Records from a data source:
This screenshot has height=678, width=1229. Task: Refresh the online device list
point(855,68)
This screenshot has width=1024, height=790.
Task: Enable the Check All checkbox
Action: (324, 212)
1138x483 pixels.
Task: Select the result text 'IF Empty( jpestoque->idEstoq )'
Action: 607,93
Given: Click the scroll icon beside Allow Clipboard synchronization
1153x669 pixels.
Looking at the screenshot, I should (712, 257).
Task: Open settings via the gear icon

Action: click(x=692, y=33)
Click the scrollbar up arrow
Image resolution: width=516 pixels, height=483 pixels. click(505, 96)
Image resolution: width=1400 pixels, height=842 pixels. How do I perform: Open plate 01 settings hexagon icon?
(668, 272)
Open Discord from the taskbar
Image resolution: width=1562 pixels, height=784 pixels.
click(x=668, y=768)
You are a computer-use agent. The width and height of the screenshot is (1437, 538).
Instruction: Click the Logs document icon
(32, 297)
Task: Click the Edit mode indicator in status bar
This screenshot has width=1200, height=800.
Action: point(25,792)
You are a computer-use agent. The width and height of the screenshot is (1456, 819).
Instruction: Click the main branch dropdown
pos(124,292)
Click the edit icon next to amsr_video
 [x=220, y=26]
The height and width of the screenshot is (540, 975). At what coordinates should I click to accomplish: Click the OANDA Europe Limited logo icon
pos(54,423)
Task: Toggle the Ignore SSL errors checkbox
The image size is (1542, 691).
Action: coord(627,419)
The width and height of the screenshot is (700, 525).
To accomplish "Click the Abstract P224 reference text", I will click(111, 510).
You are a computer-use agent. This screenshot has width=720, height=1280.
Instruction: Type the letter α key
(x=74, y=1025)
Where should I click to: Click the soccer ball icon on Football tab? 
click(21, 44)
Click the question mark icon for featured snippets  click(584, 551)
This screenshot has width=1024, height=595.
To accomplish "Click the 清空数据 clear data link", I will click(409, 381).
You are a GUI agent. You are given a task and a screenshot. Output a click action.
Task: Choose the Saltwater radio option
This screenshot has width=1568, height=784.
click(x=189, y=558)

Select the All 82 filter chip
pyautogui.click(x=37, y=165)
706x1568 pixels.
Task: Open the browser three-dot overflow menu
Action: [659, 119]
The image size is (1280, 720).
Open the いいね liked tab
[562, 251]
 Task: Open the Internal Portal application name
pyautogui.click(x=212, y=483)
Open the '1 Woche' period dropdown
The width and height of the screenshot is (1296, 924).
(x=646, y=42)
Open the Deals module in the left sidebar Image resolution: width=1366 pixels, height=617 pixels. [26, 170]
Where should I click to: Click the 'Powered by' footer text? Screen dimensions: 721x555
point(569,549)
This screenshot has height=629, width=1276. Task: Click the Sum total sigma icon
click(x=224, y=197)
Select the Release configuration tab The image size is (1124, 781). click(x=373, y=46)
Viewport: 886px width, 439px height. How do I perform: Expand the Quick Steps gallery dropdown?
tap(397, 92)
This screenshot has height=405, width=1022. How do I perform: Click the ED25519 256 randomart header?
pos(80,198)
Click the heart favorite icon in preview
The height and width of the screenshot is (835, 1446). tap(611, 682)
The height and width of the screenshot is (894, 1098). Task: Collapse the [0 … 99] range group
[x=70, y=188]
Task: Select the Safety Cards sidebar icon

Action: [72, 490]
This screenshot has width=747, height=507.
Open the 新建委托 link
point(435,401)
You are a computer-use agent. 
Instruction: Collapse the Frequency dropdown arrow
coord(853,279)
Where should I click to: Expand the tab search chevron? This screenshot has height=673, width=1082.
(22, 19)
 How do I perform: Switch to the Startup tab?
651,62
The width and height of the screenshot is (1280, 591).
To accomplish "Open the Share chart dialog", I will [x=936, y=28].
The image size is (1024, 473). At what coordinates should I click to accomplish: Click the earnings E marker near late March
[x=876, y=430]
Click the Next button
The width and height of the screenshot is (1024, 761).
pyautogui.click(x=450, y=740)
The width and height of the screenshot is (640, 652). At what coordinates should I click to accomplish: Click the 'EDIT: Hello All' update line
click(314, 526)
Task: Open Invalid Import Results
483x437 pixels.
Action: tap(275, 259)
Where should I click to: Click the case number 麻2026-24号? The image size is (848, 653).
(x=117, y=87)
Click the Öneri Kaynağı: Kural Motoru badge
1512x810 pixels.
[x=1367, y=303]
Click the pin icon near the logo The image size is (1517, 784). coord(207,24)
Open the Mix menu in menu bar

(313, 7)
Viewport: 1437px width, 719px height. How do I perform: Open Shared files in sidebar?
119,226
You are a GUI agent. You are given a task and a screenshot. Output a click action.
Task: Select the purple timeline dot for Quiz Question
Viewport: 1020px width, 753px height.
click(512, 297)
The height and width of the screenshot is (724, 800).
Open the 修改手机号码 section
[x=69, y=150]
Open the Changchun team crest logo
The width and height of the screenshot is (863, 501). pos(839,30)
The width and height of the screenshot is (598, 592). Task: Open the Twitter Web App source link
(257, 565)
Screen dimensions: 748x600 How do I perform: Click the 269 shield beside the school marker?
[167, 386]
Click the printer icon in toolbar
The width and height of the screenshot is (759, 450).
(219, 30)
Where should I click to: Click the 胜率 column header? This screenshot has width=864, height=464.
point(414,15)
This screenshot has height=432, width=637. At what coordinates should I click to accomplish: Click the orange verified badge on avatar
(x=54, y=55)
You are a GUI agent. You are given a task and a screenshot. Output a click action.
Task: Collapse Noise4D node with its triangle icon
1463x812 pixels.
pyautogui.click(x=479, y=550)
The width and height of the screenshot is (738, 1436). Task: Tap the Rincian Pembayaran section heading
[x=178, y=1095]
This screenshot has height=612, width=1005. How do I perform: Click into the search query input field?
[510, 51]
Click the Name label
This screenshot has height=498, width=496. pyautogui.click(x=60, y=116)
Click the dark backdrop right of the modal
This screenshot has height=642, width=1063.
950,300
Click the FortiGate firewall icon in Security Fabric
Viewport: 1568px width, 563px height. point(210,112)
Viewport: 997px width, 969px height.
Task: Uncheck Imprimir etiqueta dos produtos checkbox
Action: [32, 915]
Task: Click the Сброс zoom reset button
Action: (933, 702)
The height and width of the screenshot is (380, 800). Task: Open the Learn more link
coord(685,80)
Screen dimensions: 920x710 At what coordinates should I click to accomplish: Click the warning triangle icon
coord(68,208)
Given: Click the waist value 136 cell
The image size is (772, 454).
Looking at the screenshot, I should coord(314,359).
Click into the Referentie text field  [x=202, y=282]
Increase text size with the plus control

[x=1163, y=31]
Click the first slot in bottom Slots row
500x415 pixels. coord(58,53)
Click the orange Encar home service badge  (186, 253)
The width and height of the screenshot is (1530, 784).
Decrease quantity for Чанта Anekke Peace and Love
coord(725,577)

Description of the task
Produce a verbatim transcription of the entries above.

Answer section
This screenshot has height=678, width=1229. Task: Refresh the online device list
point(855,68)
This screenshot has width=1024, height=790.
Task: Enable the Check All checkbox
Action: (324, 212)
1138x483 pixels.
Task: Select the result text 'IF Empty( jpestoque->idEstoq )'
Action: 607,93
Given: Click the scroll icon beside Allow Clipboard synchronization
1153x669 pixels.
Looking at the screenshot, I should (712, 257).
Task: Open settings via the gear icon

Action: click(x=692, y=33)
Click the scrollbar up arrow
Image resolution: width=516 pixels, height=483 pixels. click(505, 96)
Image resolution: width=1400 pixels, height=842 pixels. How do I perform: Open plate 01 settings hexagon icon?
(668, 272)
Open Discord from the taskbar
Image resolution: width=1562 pixels, height=784 pixels.
click(x=668, y=768)
You are a computer-use agent. The width and height of the screenshot is (1437, 538).
Instruction: Click the Logs document icon
(32, 297)
Task: Click the Edit mode indicator in status bar
This screenshot has width=1200, height=800.
Action: point(25,792)
You are a computer-use agent. The width and height of the screenshot is (1456, 819).
Instruction: Click the main branch dropdown
pos(124,292)
Click the edit icon next to amsr_video
 [x=220, y=26]
The height and width of the screenshot is (540, 975). At what coordinates should I click to accomplish: Click the OANDA Europe Limited logo icon
pos(54,423)
Task: Toggle the Ignore SSL errors checkbox
The image size is (1542, 691).
Action: coord(627,419)
The width and height of the screenshot is (700, 525).
To accomplish "Click the Abstract P224 reference text", I will click(111, 510).
You are a computer-use agent. This screenshot has width=720, height=1280.
Instruction: Type the letter α key
(x=74, y=1025)
Where should I click to: Click the soccer ball icon on Football tab? 
click(21, 44)
Click the question mark icon for featured snippets  click(584, 551)
This screenshot has width=1024, height=595.
To accomplish "Click the 清空数据 clear data link", I will click(409, 381).
You are a GUI agent. You are given a task and a screenshot. Output a click action.
Task: Choose the Saltwater radio option
This screenshot has width=1568, height=784.
click(x=189, y=558)

Select the All 82 filter chip
pyautogui.click(x=37, y=165)
706x1568 pixels.
Task: Open the browser three-dot overflow menu
Action: [659, 119]
The image size is (1280, 720).
Open the いいね liked tab
[562, 251]
 Task: Open the Internal Portal application name
pyautogui.click(x=212, y=483)
Open the '1 Woche' period dropdown
The width and height of the screenshot is (1296, 924).
(x=646, y=42)
Open the Deals module in the left sidebar Image resolution: width=1366 pixels, height=617 pixels. [26, 170]
Where should I click to: Click the 'Powered by' footer text? Screen dimensions: 721x555
point(569,549)
This screenshot has height=629, width=1276. Task: Click the Sum total sigma icon
click(x=224, y=197)
Select the Release configuration tab The image size is (1124, 781). click(x=373, y=46)
Viewport: 886px width, 439px height. How do I perform: Expand the Quick Steps gallery dropdown?
tap(397, 92)
This screenshot has height=405, width=1022. How do I perform: Click the ED25519 256 randomart header?
pos(80,198)
Click the heart favorite icon in preview
The height and width of the screenshot is (835, 1446). tap(611, 682)
The height and width of the screenshot is (894, 1098). Task: Collapse the [0 … 99] range group
[x=70, y=188]
Task: Select the Safety Cards sidebar icon

Action: [72, 490]
This screenshot has width=747, height=507.
Open the 新建委托 link
point(435,401)
You are a computer-use agent. 
Instruction: Collapse the Frequency dropdown arrow
coord(853,279)
Where should I click to: Expand the tab search chevron? This screenshot has height=673, width=1082.
(22, 19)
 How do I perform: Switch to the Startup tab?
651,62
The width and height of the screenshot is (1280, 591).
To accomplish "Open the Share chart dialog", I will [x=936, y=28].
The image size is (1024, 473). At what coordinates should I click to accomplish: Click the earnings E marker near late March
[x=876, y=430]
Click the Next button
The width and height of the screenshot is (1024, 761).
pyautogui.click(x=450, y=740)
The width and height of the screenshot is (640, 652). At what coordinates should I click to accomplish: Click the 'EDIT: Hello All' update line
click(314, 526)
Task: Open Invalid Import Results
483x437 pixels.
Action: tap(275, 259)
Where should I click to: Click the case number 麻2026-24号? The image size is (848, 653).
(x=117, y=87)
Click the Öneri Kaynağı: Kural Motoru badge
1512x810 pixels.
[x=1367, y=303]
Click the pin icon near the logo The image size is (1517, 784). coord(207,24)
Open the Mix menu in menu bar

(313, 7)
Viewport: 1437px width, 719px height. How do I perform: Open Shared files in sidebar?
119,226
You are a GUI agent. You are given a task and a screenshot. Output a click action.
Task: Select the purple timeline dot for Quiz Question
Viewport: 1020px width, 753px height.
click(512, 297)
The height and width of the screenshot is (724, 800).
Open the 修改手机号码 section
[x=69, y=150]
Open the Changchun team crest logo
The width and height of the screenshot is (863, 501). pos(839,30)
The width and height of the screenshot is (598, 592). Task: Open the Twitter Web App source link
(257, 565)
Screen dimensions: 748x600 How do I perform: Click the 269 shield beside the school marker?
[167, 386]
Click the printer icon in toolbar
The width and height of the screenshot is (759, 450).
(219, 30)
Where should I click to: Click the 胜率 column header? This screenshot has width=864, height=464.
point(414,15)
This screenshot has height=432, width=637. At what coordinates should I click to accomplish: Click the orange verified badge on avatar
(x=54, y=55)
You are a GUI agent. You are given a task and a screenshot. Output a click action.
Task: Collapse Noise4D node with its triangle icon
1463x812 pixels.
pyautogui.click(x=479, y=550)
The width and height of the screenshot is (738, 1436). Task: Tap the Rincian Pembayaran section heading
[x=178, y=1095]
This screenshot has height=612, width=1005. How do I perform: Click into the search query input field?
[510, 51]
Click the Name label
This screenshot has height=498, width=496. pyautogui.click(x=60, y=116)
Click the dark backdrop right of the modal
This screenshot has height=642, width=1063.
950,300
Click the FortiGate firewall icon in Security Fabric
Viewport: 1568px width, 563px height. point(210,112)
Viewport: 997px width, 969px height.
Task: Uncheck Imprimir etiqueta dos produtos checkbox
Action: [32, 915]
Task: Click the Сброс zoom reset button
Action: (933, 702)
The height and width of the screenshot is (380, 800). Task: Open the Learn more link
coord(685,80)
Screen dimensions: 920x710 At what coordinates should I click to accomplish: Click the warning triangle icon
coord(68,208)
Given: Click the waist value 136 cell
The image size is (772, 454).
Looking at the screenshot, I should coord(314,359).
Click into the Referentie text field  [x=202, y=282]
Increase text size with the plus control

[x=1163, y=31]
Click the first slot in bottom Slots row
500x415 pixels. coord(58,53)
Click the orange Encar home service badge  (186, 253)
The width and height of the screenshot is (1530, 784).
Decrease quantity for Чанта Anekke Peace and Love
coord(725,577)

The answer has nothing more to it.